When CNN — 24 hour news channel was launched, some journalists bemoaned that sensationalism and entertainment will trump relevance, depth, and quality of interpretation. A “journalism of assertion,” is starting to eclipse the more traditional “journalism of verification”. Journalism of “assertion” does not question if a claim is valid. Rather, it throws it out for discussion. Speed matters and “let’s get this out there first” can trump the logic and validity of content.

The recent Wall Street Journal news “Andreessen Horowitz returns trail venture capital elite” (paywall) compares A16Z’s returns to Sequoia, Benchmark, Founders Fund and concludes that A16Z “ hasn’t yet earned its reputation as an elite firm.” Such a news report falls in the category of sensationalism as opposed to verification.

Those of us in the business know that the reputation of a VC firm is measured by the two sides of the equation — attracting quality entrepreneurs and attracting LPs. A VC firm is no different from a marketplace in that regard. If you look at A16Z’s fund size and 5X growth in three years, not many VC firms have been able to replicate such growth. Check that box on attracting LPs.

A16Z Fund Size and returns

And any entrepreneur would take money willingly from A16Z. Not just because they overpay (as in agree to higher valuations) but the way A16Z’s entire team can serve the founders. These are ground facts that most of us in the business know. Unlike IRR, reputation of a firm cannot be measured crisply on a spreadsheet.
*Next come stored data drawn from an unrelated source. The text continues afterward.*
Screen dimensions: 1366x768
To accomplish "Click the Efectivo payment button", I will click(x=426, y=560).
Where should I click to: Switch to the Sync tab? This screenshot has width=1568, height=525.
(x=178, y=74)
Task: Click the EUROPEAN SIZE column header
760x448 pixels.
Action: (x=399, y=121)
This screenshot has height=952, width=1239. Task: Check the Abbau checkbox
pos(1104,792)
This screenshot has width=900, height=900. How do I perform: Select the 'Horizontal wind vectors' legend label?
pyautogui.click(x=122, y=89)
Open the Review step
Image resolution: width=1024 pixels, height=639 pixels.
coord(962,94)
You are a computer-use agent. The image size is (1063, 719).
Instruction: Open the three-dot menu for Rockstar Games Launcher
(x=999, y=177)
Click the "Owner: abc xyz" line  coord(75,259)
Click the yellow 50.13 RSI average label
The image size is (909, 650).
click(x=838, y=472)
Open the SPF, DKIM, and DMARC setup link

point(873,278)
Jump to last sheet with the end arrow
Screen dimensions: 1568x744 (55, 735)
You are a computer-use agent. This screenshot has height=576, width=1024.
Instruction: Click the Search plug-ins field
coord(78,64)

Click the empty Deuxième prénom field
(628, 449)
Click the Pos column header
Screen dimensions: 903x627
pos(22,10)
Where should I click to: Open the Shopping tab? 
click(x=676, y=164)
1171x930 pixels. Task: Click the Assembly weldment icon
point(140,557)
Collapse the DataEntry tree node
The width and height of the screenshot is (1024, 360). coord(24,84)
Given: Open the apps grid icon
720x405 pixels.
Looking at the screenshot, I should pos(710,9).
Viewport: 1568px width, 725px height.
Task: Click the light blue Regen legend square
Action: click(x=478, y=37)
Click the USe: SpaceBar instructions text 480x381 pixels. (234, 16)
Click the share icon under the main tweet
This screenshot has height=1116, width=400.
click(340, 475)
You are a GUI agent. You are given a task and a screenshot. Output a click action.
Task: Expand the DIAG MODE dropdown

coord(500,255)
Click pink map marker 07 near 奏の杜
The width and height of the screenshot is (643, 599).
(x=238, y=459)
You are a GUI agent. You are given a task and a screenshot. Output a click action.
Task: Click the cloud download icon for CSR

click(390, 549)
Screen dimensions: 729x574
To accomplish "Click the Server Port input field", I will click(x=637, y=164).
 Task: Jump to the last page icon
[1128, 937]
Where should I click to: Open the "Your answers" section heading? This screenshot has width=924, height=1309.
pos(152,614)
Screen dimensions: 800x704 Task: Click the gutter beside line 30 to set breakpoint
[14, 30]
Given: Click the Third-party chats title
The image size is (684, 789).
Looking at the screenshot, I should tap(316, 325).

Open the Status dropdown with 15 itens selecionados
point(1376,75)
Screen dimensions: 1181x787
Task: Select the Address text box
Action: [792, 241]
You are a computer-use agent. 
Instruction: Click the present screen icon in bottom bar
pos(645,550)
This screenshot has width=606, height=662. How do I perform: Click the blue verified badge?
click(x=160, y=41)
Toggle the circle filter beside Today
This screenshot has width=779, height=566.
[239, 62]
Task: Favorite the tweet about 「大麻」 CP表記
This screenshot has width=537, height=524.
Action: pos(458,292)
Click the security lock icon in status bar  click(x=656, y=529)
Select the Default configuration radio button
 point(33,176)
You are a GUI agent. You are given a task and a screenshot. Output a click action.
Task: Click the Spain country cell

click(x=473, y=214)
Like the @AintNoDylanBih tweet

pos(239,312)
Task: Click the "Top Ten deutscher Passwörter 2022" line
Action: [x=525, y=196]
A16Z responded saying that WSJ misses the “mark” as it’s too early to call the results. Dan Primack ‘s “Term Sheet” (a must read PE/VC column in Fortune magazine) ran a deeper analysis of the data. Mark Suster of Upfront Ventures shared his views concluding that A16Z is building a durable brand with an enviable emphasis on serving the founder.

Lets look at A16Z’s unrealized value. As much as 68% to 86% of the fund value is still on paper. This can change the final score by orders of magnitude. If residual value is high, we should not count these chickens yet. Nor should we declare winners.

A16Z funds unrealized value ranges from ~38% to 86%

So what’s an elite newspaper like WSJ to do? Do nothing till 2019, or till the fund is fully liquidated.

In the following graph, Pitchbook data shows how VC fund distribution is function of time. Distributions occur after as much as 10+ years from launch. IMHO, VC industry data needs to be measured / compared once the funds are fully liquidated. Then and only then we know for sure who leads the pack.

Simplifying those acronyms:

  • DPI = Distributed to Paid in Capital — Amount paid out to investors / LPs.
  • RVPI = Residual Value to Paid in Capital— Value of equity yet to be liquidated / paid out
  • TVPI = Total Value to Paid in Multiple — Add DPI and RVPI and this is what you get.

The global 2012 VC vintage has distributed only a median 0.03X of the Paid in Capital. Rest of the capital has just been invested, or some may yet to be called. As in, its sitting with investors. So why do we even measure data / returns when we know the game has just begun?

Counting chickens before they are hatched is silly. But starting to compare my unhatched chickens with yours and then declaring winners is even sillier. It’s short term speculation, sensationalism and creating news when there is none.